From the first record to the last, write out each one exactly.

[Stored records]
━━━
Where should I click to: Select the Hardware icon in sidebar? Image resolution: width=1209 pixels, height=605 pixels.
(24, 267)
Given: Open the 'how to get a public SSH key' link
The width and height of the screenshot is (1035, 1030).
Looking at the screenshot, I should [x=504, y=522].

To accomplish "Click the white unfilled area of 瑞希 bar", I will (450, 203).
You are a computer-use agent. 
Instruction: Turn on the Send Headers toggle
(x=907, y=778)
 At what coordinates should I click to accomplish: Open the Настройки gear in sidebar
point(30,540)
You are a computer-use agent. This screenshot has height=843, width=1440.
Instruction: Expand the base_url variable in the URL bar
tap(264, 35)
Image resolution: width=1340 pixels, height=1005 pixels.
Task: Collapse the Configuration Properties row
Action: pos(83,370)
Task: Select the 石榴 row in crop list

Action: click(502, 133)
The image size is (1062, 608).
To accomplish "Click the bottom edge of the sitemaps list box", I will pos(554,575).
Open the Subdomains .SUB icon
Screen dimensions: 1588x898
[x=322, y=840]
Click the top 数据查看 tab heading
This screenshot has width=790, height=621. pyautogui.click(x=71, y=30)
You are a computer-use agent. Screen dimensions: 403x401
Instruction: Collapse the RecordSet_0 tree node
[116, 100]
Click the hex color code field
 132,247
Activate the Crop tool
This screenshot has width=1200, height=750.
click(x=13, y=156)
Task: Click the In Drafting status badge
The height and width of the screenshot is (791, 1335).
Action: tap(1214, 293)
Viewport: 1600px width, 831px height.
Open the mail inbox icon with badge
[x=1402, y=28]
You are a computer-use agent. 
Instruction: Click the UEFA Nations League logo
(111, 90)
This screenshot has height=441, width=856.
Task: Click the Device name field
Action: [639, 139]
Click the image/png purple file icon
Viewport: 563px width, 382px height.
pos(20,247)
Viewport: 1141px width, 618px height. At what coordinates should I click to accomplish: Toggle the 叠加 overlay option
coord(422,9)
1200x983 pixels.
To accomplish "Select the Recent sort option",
━━━
The completed task:
Where should I click to: Select the Hardware icon in sidebar? Image resolution: width=1209 pixels, height=605 pixels.
(24, 267)
Given: Open the 'how to get a public SSH key' link
The width and height of the screenshot is (1035, 1030).
Looking at the screenshot, I should [x=504, y=522].

To accomplish "Click the white unfilled area of 瑞希 bar", I will (450, 203).
You are a computer-use agent. 
Instruction: Turn on the Send Headers toggle
(x=907, y=778)
 At what coordinates should I click to accomplish: Open the Настройки gear in sidebar
point(30,540)
You are a computer-use agent. This screenshot has height=843, width=1440.
Instruction: Expand the base_url variable in the URL bar
tap(264, 35)
Image resolution: width=1340 pixels, height=1005 pixels.
Task: Collapse the Configuration Properties row
Action: pos(83,370)
Task: Select the 石榴 row in crop list

Action: click(502, 133)
The image size is (1062, 608).
To accomplish "Click the bottom edge of the sitemaps list box", I will pos(554,575).
Open the Subdomains .SUB icon
Screen dimensions: 1588x898
[x=322, y=840]
Click the top 数据查看 tab heading
This screenshot has width=790, height=621. pyautogui.click(x=71, y=30)
You are a computer-use agent. Screen dimensions: 403x401
Instruction: Collapse the RecordSet_0 tree node
[116, 100]
Click the hex color code field
 132,247
Activate the Crop tool
This screenshot has width=1200, height=750.
click(x=13, y=156)
Task: Click the In Drafting status badge
The height and width of the screenshot is (791, 1335).
Action: tap(1214, 293)
Viewport: 1600px width, 831px height.
Open the mail inbox icon with badge
[x=1402, y=28]
You are a computer-use agent. 
Instruction: Click the UEFA Nations League logo
(111, 90)
This screenshot has height=441, width=856.
Task: Click the Device name field
Action: [639, 139]
Click the image/png purple file icon
Viewport: 563px width, 382px height.
pos(20,247)
Viewport: 1141px width, 618px height. At what coordinates should I click to accomplish: Toggle the 叠加 overlay option
coord(422,9)
1200x983 pixels.
To accomplish "Select the Recent sort option",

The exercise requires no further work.